Un débat qui ne fait que commencer
Un accroissement du soutien financier à l’Ukraine est mentionné dans les conclusions du dernier Conseil européen du 21 et 22 mars dernier. Le document de 15 pages indique, notamment, dans une formule alambiquée, que “Le Conseil européen a fait le point sur les progrès accomplis en ce qui concerne les prochaines mesures concrètes destinées à affecter au profit de l’Ukraine les recettes exceptionnelles provenant d’avoirs russes immobilisés, y compris la possibilité d’un financement du soutien militaire. Il invite le Conseil à faire avancer les travaux sur les récentes propositions présentées par le haut représentant et la Commission” Un langage, force est de constater, pour le moins feutré qui n’affirme en rien que les 27 sont prêts à souscrire à un emprunt commun. Et pour cause, le sujet est sensible politiquement. Si l’idée est soutenue depuis peu par certains États, elle l’est beaucoup moins par d’autres, opposés a priori à cette idée. La Hongrie et la Slovaquie, en particulier, ont déjà exprimé à maintes reprises par la voix de leurs chefs d’Etats (Viktor Orban et Robert Fico) leur réticence à soutenir davantage l’Ukraine. Aussi, l’article du journal Le Monde auquel se réfère le post Facebook précise que l’Allemagne et les Pays-Bas ne veulent pas “entendre parler de cette idée”. Difficile dans ce contexte de ne pas constater une “opposition” alors que le débat ne fait qu’émerger au sein de l’UE.
L’expérience démocratique du plan de 2020
Par ailleurs, l’expérience du plan de relance post-Covid, NextGénérationEU, doté d’une enveloppe de 750 milliards d’euros pour soutenir les économies affectées par la pandémie et adopté fin 2020 par les États membres, est en ce sens éclairant. Cet outil, unique par son ampleur et l’autorisation historique d’emprunt qu’il accordait à la Commission, a dû « être approuvé par tous les États membres conformément à leurs règles constitutionnelles », détaille un communiqué de presse du Conseil en date du 17 décembre 2020. De fait, tous les parlements nationaux ont adopté le plan. Une reconnaissance parlementaire et démocratique par la preuve du vote qui repousse, là aussi, l’idée d’une Union européenne qui agirait sans opposition.
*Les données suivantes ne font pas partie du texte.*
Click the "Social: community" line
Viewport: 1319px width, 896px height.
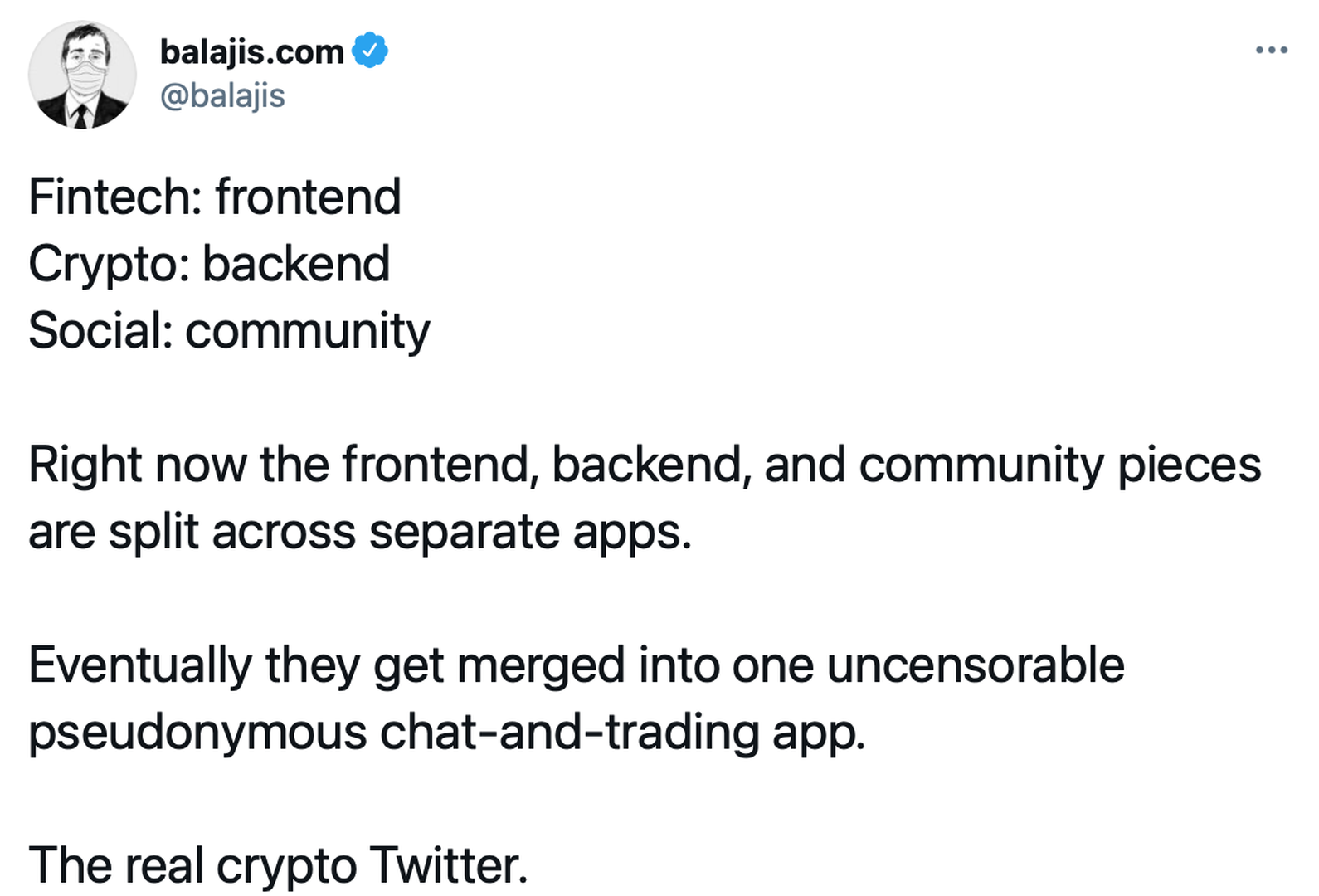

En France, l’Assemblée nationale s’est notamment prononcée en faveur le 26 janvier 2021 avec 188 voix pour et 16 voix contre. Le Sénat en fit de même, quelques jours plus tard, le 4 février. Il ne pourra en être autrement d’un emprunt destiné à soutenir l’Ukraine.
Ainsi, si les États membres devaient bel et bien, dans quelques semaines, voire quelques mois, s’accorder sur un nouvel emprunt commun dans le cadre du soutien militaire à l’Ukraine, celui-ci serait soumis à n’en pas douter à d’âpres négociations aussi bien à l’échelon continental que national.